Infra Atlas logo

Infra Notes

Infra Atlas
VPN DNS BGP

Field notes on the systems that quietly run the internet.

Backups Don’t Fail During Writes: They Fail During Restores

The uncomfortable truth about disaster recovery, testing gaps, and why “we have backups” isn’t a recovery plan.

Jan 3, 2026 8 min read

Backups are one of the most comforting graphs in infrastructure: green checkmarks, steady schedules, storage growing right on plan. It’s easy to feel safe because the backup job is running.

The problem is that confidence is earned in the wrong place. Most backup systems are very good at writing data somewhere. The failure happens later — when you need to turn that data back into a working system, under pressure, in less time than you have.

The scenario: the comforting lie

You open your dashboard and see last night’s backup completed.

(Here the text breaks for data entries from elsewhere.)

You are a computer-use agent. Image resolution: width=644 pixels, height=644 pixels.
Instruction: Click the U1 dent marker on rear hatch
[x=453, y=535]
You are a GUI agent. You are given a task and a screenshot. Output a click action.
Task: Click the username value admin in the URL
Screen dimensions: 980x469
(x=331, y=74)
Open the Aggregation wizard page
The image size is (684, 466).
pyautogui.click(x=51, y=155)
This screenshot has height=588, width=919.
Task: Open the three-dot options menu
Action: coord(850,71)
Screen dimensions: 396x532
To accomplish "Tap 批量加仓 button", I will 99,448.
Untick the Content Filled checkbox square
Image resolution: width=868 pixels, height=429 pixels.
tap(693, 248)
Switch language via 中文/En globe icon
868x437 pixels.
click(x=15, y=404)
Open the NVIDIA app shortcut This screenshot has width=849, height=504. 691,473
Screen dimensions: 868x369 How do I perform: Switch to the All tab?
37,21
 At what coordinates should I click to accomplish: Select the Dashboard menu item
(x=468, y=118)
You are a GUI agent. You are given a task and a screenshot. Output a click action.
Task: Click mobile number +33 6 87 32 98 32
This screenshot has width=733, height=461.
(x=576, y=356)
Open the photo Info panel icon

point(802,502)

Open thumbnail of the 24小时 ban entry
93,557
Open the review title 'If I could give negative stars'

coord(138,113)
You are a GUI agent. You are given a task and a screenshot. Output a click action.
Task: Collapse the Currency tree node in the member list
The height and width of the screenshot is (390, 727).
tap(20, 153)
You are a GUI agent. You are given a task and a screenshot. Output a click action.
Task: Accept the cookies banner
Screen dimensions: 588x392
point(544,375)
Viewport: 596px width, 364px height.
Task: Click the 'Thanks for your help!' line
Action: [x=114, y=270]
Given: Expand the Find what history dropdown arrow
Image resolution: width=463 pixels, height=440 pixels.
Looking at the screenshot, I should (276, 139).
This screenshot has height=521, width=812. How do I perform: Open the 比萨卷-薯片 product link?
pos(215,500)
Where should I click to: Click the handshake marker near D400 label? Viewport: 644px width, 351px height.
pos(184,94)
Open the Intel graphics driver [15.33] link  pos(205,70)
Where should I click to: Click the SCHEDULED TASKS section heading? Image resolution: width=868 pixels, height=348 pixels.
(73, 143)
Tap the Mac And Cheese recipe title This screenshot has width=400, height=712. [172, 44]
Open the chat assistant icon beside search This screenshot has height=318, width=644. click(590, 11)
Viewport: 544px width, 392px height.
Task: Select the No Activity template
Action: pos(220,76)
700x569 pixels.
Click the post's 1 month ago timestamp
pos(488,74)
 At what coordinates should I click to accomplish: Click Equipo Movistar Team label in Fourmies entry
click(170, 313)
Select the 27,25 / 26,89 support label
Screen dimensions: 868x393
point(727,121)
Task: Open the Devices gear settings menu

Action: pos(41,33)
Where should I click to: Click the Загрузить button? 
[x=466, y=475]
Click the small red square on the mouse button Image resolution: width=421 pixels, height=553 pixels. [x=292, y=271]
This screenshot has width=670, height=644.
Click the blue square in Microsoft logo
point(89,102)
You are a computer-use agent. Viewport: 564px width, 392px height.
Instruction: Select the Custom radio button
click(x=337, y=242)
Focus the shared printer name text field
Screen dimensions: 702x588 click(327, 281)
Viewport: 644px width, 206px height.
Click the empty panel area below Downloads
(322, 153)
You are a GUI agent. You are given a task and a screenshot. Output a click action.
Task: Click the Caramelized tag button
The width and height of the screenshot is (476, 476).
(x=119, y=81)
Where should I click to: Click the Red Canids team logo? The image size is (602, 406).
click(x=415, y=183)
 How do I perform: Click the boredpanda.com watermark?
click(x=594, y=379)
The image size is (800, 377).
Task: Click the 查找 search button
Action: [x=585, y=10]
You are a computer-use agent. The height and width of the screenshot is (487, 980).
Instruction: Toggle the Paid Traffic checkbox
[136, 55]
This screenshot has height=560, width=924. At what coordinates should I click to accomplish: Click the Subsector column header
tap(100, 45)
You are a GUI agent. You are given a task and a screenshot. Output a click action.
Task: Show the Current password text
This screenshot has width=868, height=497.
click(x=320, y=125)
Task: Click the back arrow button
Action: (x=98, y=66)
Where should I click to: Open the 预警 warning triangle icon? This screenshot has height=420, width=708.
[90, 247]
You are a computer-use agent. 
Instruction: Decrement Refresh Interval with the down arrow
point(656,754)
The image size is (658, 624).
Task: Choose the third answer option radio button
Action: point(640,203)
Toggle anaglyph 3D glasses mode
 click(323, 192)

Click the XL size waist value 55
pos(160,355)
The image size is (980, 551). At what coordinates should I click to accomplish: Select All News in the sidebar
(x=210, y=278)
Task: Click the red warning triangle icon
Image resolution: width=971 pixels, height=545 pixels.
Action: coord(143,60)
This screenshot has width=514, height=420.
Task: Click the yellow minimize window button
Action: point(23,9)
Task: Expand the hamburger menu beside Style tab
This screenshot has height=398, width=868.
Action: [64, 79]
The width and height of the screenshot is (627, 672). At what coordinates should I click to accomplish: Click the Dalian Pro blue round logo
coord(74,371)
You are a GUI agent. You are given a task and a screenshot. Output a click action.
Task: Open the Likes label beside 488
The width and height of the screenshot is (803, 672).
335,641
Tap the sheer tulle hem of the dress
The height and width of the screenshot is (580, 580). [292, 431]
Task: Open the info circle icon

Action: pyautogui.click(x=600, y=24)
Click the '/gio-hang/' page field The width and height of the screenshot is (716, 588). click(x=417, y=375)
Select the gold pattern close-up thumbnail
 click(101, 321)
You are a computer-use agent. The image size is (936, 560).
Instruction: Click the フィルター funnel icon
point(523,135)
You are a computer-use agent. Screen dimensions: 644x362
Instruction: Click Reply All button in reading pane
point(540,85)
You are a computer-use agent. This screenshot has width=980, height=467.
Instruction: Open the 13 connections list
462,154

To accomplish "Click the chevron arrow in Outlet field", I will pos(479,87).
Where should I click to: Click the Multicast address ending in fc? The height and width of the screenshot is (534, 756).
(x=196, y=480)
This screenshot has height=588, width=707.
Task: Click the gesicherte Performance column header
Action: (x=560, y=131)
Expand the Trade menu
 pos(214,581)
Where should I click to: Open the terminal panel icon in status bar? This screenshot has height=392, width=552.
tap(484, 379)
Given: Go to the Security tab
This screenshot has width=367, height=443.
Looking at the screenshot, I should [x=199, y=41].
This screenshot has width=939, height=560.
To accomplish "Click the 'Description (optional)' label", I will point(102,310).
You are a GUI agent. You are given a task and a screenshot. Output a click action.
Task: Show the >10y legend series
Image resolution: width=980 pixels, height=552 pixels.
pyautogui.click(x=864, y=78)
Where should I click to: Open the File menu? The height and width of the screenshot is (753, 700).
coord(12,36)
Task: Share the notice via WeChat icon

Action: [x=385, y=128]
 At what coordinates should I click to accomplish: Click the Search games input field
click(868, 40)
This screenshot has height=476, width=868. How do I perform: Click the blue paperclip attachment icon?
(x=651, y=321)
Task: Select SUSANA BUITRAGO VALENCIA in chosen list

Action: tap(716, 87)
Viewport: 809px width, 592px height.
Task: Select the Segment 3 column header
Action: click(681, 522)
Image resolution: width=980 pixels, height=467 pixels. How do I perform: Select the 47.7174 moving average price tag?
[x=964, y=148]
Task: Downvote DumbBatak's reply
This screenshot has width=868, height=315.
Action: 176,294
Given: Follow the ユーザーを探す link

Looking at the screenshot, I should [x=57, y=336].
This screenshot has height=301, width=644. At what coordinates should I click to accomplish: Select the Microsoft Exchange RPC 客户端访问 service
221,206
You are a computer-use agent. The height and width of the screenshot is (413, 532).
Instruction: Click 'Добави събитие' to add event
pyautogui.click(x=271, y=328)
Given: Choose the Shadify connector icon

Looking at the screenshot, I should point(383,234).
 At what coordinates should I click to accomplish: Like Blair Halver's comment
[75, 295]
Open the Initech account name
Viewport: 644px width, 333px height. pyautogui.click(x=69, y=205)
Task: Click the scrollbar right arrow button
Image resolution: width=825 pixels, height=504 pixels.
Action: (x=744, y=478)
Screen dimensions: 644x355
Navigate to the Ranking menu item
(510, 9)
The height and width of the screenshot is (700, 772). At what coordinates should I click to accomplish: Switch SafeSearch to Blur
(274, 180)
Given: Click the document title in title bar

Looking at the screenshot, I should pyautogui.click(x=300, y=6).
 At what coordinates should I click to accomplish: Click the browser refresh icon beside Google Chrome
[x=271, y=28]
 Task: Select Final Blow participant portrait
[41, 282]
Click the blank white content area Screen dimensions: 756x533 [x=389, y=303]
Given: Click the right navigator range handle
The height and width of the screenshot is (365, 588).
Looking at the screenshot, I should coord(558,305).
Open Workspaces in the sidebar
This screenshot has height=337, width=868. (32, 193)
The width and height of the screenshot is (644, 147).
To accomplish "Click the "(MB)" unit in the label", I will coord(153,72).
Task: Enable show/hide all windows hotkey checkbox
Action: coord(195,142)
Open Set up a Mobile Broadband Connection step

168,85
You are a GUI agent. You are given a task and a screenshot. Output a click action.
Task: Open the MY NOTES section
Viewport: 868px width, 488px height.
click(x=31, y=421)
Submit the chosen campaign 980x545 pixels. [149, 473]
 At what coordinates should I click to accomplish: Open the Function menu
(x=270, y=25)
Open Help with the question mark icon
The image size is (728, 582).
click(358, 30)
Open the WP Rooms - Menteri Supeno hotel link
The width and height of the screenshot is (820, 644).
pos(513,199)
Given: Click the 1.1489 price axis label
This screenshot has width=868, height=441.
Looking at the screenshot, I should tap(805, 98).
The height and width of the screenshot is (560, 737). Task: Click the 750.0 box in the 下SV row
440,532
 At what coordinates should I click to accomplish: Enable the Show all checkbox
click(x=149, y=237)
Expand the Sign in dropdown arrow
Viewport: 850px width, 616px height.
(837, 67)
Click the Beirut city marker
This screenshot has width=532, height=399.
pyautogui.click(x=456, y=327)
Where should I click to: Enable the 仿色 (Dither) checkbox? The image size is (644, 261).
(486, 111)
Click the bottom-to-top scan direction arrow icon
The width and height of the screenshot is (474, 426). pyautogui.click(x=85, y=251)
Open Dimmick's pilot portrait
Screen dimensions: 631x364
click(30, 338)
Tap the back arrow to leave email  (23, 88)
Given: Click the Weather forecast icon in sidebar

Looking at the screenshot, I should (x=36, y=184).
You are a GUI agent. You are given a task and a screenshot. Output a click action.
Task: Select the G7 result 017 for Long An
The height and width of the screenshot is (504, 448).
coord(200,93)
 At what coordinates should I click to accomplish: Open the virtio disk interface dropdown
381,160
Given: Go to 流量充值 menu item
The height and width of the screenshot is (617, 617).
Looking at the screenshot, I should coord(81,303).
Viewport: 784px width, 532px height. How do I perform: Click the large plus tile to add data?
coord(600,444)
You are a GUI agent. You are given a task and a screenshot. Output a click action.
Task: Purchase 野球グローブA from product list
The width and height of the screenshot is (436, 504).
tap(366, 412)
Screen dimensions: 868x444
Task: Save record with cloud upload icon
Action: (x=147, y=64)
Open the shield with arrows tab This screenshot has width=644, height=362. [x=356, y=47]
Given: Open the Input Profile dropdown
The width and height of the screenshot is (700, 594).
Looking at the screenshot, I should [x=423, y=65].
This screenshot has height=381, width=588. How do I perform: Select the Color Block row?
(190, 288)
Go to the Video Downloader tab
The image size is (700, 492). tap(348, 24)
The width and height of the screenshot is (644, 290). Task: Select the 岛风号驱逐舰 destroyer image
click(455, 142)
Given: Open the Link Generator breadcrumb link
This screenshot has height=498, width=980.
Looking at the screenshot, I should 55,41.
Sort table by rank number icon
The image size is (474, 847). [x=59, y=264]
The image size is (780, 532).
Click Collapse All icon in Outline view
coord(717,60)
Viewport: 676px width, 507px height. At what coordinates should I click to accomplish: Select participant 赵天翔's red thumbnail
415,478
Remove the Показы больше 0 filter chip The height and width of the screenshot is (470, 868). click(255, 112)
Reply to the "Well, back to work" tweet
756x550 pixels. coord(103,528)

The storage bucket has objects. The vendor says “99.999999999% durability.” The team says “we have backups.”

Then an incident hits: database corruption, region outage, accidental deletion, compromised credentials, ransomware. Suddenly the real question appears:

Can we restore, fast enough, into a clean environment, with the right permissions, and actually resume business?

That’s where most backup strategies quietly fall apart.

Why writes “almost never fail”

Backup writes are engineered to be easy:

  • They are repetitive and automatable.
  • They happen in stable, known environments.
  • They can retry without anyone noticing.
  • They can be “successful” even if the content is incomplete or inconsistent (because success is often defined as “uploaded a file,” not “captured a recoverable point-in-time state”).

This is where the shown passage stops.